Interview with Gretchen Rubin, author of "The Happiness Project"

by guest on December 15, 2009

From time to time, we will post short interviews with interesting people about their thoughts and feelings on women and drinking. There is such a wide array of perspectives about this topic, and we are excited to gain insight into as many as possible and to share them with you.


Gretchen Rubin is the author of  the “The Happiness Project,” a blog and about-to-be-published book which will be released on Dec. 29th.

Drinking Diaries: What do you think is the relationship between drinking and happiness?

Gretchen: A few years ago, I realized that for me, drinking didn’t bring happiness. I never had much tolerance for alcohol, and after two pregnancies, I was woozy after one glass of wine or beer. I’m not a cheerful, convivial person when drinking – I become belligerent, snarky, and mean. Over and over, after social events, I’d feel full of remorse about my conversations with people. Finally it dawned on me – stop drinking! Then you won’t feel guilty about the way you acted! It’s surprising that it took me so long to realize this – I never really much enjoyed drinking to begin with – but once I basically stopped drinking, I’ve been much happier. It just doesn’t sit well with me.

Also, I’m very calorie-conscious. I realized that I’d rather eat candy than drink booze.

Has drinking ever made you happy?

Not particularly.

Can you comment on the difference between temporary happiness/pleasures and long-term happiness?

[Given task A]
Answer these questions about the interview:
(i) On what date is the book to be released?
(ii) After two pregnancies, how much did it take for Gretchen to feel woozy?
(iii) What would she rather eat than drink booze?
[Given task B] Write out the part of the interview starting at "by guest on" and ending at "drinking and happiness?", changing "short interviews" to "brief conversations".

[Supplied information]
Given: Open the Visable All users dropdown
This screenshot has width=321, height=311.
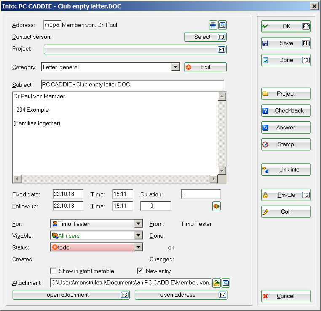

[Expected output A]
(i) Dec. 29th
(ii) One glass of wine or beer
(iii) Candy

[Expected output B]
by guest on December 15, 2009

From time to time, we will post brief conversations with interesting people about their thoughts and feelings on women and drinking. There is such a wide array of perspectives about this topic, and we are excited to gain insight into as many as possible and to share them with you.


Gretchen Rubin is the author of  the “The Happiness Project,” a blog and about-to-be-published book which will be released on Dec. 29th.

Drinking Diaries: What do you think is the relationship between drinking and happiness?